# [Goal of the exercise]
The lines to be set down run from the line containing "of the title" through the final line of the data below; print them exactly and print nothing else.

# [Listed records]
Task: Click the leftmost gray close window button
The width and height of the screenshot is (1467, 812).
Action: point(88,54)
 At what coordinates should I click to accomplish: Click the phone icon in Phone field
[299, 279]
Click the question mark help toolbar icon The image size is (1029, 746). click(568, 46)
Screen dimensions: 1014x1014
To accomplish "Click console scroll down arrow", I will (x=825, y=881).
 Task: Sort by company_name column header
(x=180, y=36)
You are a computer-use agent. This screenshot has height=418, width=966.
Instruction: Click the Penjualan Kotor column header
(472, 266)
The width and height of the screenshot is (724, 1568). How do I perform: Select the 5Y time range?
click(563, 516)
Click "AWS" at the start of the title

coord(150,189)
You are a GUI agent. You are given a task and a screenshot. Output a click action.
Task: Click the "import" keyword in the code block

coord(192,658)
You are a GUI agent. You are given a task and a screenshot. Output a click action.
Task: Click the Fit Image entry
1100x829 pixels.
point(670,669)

# [Reply to the exercise]
Click "AWS" at the start of the title

coord(150,189)
You are a GUI agent. You are given a task and a screenshot. Output a click action.
Task: Click the "import" keyword in the code block

coord(192,658)
You are a GUI agent. You are given a task and a screenshot. Output a click action.
Task: Click the Fit Image entry
1100x829 pixels.
point(670,669)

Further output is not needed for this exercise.